→ **Aim of the exercise**: Give the records below again, exactly as they appear.

→ **Entries shown**:
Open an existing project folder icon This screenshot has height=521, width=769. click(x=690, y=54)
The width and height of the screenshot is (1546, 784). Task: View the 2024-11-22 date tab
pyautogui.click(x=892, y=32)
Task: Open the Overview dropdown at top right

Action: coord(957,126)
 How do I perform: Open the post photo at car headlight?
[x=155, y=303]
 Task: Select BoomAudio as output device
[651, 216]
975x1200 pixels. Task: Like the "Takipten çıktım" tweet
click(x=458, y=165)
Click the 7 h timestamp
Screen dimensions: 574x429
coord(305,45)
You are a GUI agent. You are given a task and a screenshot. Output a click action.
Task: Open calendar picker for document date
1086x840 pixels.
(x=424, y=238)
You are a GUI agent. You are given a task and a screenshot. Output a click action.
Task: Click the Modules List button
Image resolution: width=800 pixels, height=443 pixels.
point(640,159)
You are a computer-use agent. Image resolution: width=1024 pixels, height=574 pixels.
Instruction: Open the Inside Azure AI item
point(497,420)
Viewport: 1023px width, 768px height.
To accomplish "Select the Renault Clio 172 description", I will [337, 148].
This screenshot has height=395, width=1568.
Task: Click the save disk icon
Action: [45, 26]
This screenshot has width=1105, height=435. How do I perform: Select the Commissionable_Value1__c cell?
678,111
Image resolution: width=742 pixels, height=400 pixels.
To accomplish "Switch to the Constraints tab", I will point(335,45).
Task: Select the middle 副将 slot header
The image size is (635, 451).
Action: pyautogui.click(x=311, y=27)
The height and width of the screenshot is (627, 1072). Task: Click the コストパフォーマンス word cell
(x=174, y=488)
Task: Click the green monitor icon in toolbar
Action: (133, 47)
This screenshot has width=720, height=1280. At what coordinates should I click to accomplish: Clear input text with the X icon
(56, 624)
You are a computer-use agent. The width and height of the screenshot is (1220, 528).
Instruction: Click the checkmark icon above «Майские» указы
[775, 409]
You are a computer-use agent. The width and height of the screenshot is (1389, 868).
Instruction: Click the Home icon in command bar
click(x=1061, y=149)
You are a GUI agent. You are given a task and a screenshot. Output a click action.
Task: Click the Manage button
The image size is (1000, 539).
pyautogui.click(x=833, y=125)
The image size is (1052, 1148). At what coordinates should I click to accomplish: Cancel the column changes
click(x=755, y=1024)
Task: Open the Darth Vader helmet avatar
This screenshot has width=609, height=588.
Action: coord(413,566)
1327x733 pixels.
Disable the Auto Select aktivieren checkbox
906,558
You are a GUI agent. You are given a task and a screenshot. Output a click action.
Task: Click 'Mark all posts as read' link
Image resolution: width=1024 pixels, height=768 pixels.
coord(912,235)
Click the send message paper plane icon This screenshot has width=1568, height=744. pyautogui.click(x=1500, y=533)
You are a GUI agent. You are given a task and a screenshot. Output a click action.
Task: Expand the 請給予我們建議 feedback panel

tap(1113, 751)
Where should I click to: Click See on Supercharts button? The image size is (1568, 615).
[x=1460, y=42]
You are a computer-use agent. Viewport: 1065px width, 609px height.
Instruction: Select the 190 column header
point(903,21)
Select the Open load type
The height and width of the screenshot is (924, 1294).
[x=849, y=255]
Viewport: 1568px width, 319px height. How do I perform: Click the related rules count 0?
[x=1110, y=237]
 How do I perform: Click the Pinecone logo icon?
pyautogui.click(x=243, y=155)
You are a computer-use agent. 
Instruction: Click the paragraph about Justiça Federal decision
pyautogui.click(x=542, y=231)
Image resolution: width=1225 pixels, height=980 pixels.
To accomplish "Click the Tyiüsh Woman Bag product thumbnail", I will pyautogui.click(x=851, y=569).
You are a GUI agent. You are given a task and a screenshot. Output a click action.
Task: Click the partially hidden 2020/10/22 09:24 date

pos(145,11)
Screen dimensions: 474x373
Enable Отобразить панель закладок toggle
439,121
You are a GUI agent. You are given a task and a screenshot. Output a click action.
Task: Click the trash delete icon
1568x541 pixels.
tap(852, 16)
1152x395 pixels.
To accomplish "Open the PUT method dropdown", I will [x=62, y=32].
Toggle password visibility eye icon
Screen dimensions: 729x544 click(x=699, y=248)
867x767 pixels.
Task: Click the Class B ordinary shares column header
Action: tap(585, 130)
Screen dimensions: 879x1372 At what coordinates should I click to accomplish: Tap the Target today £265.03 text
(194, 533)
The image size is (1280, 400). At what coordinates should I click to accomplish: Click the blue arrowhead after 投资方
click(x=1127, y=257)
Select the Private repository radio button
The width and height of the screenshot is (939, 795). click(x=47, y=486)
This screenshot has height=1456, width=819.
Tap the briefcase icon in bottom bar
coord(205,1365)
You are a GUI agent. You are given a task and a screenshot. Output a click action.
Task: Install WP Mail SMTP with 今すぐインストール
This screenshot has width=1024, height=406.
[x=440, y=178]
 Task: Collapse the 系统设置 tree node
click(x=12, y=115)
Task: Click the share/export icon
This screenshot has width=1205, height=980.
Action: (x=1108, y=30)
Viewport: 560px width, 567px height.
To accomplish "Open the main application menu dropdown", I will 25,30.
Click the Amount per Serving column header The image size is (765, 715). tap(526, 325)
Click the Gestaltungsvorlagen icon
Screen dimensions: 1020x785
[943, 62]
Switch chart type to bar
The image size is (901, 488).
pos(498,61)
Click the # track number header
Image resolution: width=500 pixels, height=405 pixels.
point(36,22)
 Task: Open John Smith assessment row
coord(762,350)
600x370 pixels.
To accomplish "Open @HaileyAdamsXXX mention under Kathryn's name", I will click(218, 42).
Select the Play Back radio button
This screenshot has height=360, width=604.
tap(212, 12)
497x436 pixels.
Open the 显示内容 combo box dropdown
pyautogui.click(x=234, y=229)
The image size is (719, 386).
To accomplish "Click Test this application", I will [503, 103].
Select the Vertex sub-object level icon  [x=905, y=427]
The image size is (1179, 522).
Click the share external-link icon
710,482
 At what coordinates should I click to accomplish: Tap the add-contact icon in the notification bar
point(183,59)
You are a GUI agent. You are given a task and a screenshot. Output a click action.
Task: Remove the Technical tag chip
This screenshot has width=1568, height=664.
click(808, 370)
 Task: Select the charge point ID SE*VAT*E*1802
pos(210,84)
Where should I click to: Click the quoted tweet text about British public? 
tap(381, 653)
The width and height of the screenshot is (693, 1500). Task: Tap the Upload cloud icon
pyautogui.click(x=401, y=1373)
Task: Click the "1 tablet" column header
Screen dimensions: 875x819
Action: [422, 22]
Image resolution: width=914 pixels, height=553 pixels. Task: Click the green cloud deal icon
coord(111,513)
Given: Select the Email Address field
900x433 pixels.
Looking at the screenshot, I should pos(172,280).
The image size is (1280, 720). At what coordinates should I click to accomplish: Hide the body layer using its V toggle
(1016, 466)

→ **Your solution**:
Open an existing project folder icon This screenshot has height=521, width=769. click(x=690, y=54)
The width and height of the screenshot is (1546, 784). Task: View the 2024-11-22 date tab
pyautogui.click(x=892, y=32)
Task: Open the Overview dropdown at top right

Action: coord(957,126)
 How do I perform: Open the post photo at car headlight?
[x=155, y=303]
 Task: Select BoomAudio as output device
[651, 216]
975x1200 pixels. Task: Like the "Takipten çıktım" tweet
click(x=458, y=165)
Click the 7 h timestamp
Screen dimensions: 574x429
coord(305,45)
You are a GUI agent. You are given a task and a screenshot. Output a click action.
Task: Open calendar picker for document date
1086x840 pixels.
(x=424, y=238)
You are a GUI agent. You are given a task and a screenshot. Output a click action.
Task: Click the Modules List button
Image resolution: width=800 pixels, height=443 pixels.
point(640,159)
You are a computer-use agent. Image resolution: width=1024 pixels, height=574 pixels.
Instruction: Open the Inside Azure AI item
point(497,420)
Viewport: 1023px width, 768px height.
To accomplish "Select the Renault Clio 172 description", I will [337, 148].
This screenshot has height=395, width=1568.
Task: Click the save disk icon
Action: [45, 26]
This screenshot has width=1105, height=435. How do I perform: Select the Commissionable_Value1__c cell?
678,111
Image resolution: width=742 pixels, height=400 pixels.
To accomplish "Switch to the Constraints tab", I will point(335,45).
Task: Select the middle 副将 slot header
The image size is (635, 451).
Action: pyautogui.click(x=311, y=27)
The height and width of the screenshot is (627, 1072). Task: Click the コストパフォーマンス word cell
(x=174, y=488)
Task: Click the green monitor icon in toolbar
Action: (133, 47)
This screenshot has width=720, height=1280. At what coordinates should I click to accomplish: Clear input text with the X icon
(56, 624)
You are a computer-use agent. The width and height of the screenshot is (1220, 528).
Instruction: Click the checkmark icon above «Майские» указы
[775, 409]
You are a computer-use agent. The width and height of the screenshot is (1389, 868).
Instruction: Click the Home icon in command bar
click(x=1061, y=149)
You are a GUI agent. You are given a task and a screenshot. Output a click action.
Task: Click the Manage button
The image size is (1000, 539).
pyautogui.click(x=833, y=125)
The image size is (1052, 1148). At what coordinates should I click to accomplish: Cancel the column changes
click(x=755, y=1024)
Task: Open the Darth Vader helmet avatar
This screenshot has width=609, height=588.
Action: coord(413,566)
1327x733 pixels.
Disable the Auto Select aktivieren checkbox
906,558
You are a GUI agent. You are given a task and a screenshot. Output a click action.
Task: Click 'Mark all posts as read' link
Image resolution: width=1024 pixels, height=768 pixels.
coord(912,235)
Click the send message paper plane icon This screenshot has width=1568, height=744. pyautogui.click(x=1500, y=533)
You are a GUI agent. You are given a task and a screenshot. Output a click action.
Task: Expand the 請給予我們建議 feedback panel

tap(1113, 751)
Where should I click to: Click See on Supercharts button? The image size is (1568, 615).
[x=1460, y=42]
You are a computer-use agent. Viewport: 1065px width, 609px height.
Instruction: Select the 190 column header
point(903,21)
Select the Open load type
The height and width of the screenshot is (924, 1294).
[x=849, y=255]
Viewport: 1568px width, 319px height. How do I perform: Click the related rules count 0?
[x=1110, y=237]
 How do I perform: Click the Pinecone logo icon?
pyautogui.click(x=243, y=155)
You are a computer-use agent. 
Instruction: Click the paragraph about Justiça Federal decision
pyautogui.click(x=542, y=231)
Image resolution: width=1225 pixels, height=980 pixels.
To accomplish "Click the Tyiüsh Woman Bag product thumbnail", I will pyautogui.click(x=851, y=569).
You are a GUI agent. You are given a task and a screenshot. Output a click action.
Task: Click the partially hidden 2020/10/22 09:24 date

pos(145,11)
Screen dimensions: 474x373
Enable Отобразить панель закладок toggle
439,121
You are a GUI agent. You are given a task and a screenshot. Output a click action.
Task: Click the trash delete icon
1568x541 pixels.
tap(852, 16)
1152x395 pixels.
To accomplish "Open the PUT method dropdown", I will [x=62, y=32].
Toggle password visibility eye icon
Screen dimensions: 729x544 click(x=699, y=248)
867x767 pixels.
Task: Click the Class B ordinary shares column header
Action: tap(585, 130)
Screen dimensions: 879x1372 At what coordinates should I click to accomplish: Tap the Target today £265.03 text
(194, 533)
The image size is (1280, 400). At what coordinates should I click to accomplish: Click the blue arrowhead after 投资方
click(x=1127, y=257)
Select the Private repository radio button
The width and height of the screenshot is (939, 795). click(x=47, y=486)
This screenshot has height=1456, width=819.
Tap the briefcase icon in bottom bar
coord(205,1365)
You are a GUI agent. You are given a task and a screenshot. Output a click action.
Task: Install WP Mail SMTP with 今すぐインストール
This screenshot has width=1024, height=406.
[x=440, y=178]
 Task: Collapse the 系统设置 tree node
click(x=12, y=115)
Task: Click the share/export icon
This screenshot has width=1205, height=980.
Action: (x=1108, y=30)
Viewport: 560px width, 567px height.
To accomplish "Open the main application menu dropdown", I will 25,30.
Click the Amount per Serving column header The image size is (765, 715). tap(526, 325)
Click the Gestaltungsvorlagen icon
Screen dimensions: 1020x785
[943, 62]
Switch chart type to bar
The image size is (901, 488).
pos(498,61)
Click the # track number header
Image resolution: width=500 pixels, height=405 pixels.
point(36,22)
 Task: Open John Smith assessment row
coord(762,350)
600x370 pixels.
To accomplish "Open @HaileyAdamsXXX mention under Kathryn's name", I will click(218, 42).
Select the Play Back radio button
This screenshot has height=360, width=604.
tap(212, 12)
497x436 pixels.
Open the 显示内容 combo box dropdown
pyautogui.click(x=234, y=229)
The image size is (719, 386).
To accomplish "Click Test this application", I will [503, 103].
Select the Vertex sub-object level icon  [x=905, y=427]
The image size is (1179, 522).
Click the share external-link icon
710,482
 At what coordinates should I click to accomplish: Tap the add-contact icon in the notification bar
point(183,59)
You are a GUI agent. You are given a task and a screenshot. Output a click action.
Task: Remove the Technical tag chip
This screenshot has width=1568, height=664.
click(808, 370)
 Task: Select the charge point ID SE*VAT*E*1802
pos(210,84)
Where should I click to: Click the quoted tweet text about British public? 
tap(381, 653)
The width and height of the screenshot is (693, 1500). Task: Tap the Upload cloud icon
pyautogui.click(x=401, y=1373)
Task: Click the "1 tablet" column header
Screen dimensions: 875x819
Action: [422, 22]
Image resolution: width=914 pixels, height=553 pixels. Task: Click the green cloud deal icon
coord(111,513)
Given: Select the Email Address field
900x433 pixels.
Looking at the screenshot, I should pos(172,280).
The image size is (1280, 720). At what coordinates should I click to accomplish: Hide the body layer using its V toggle
(1016, 466)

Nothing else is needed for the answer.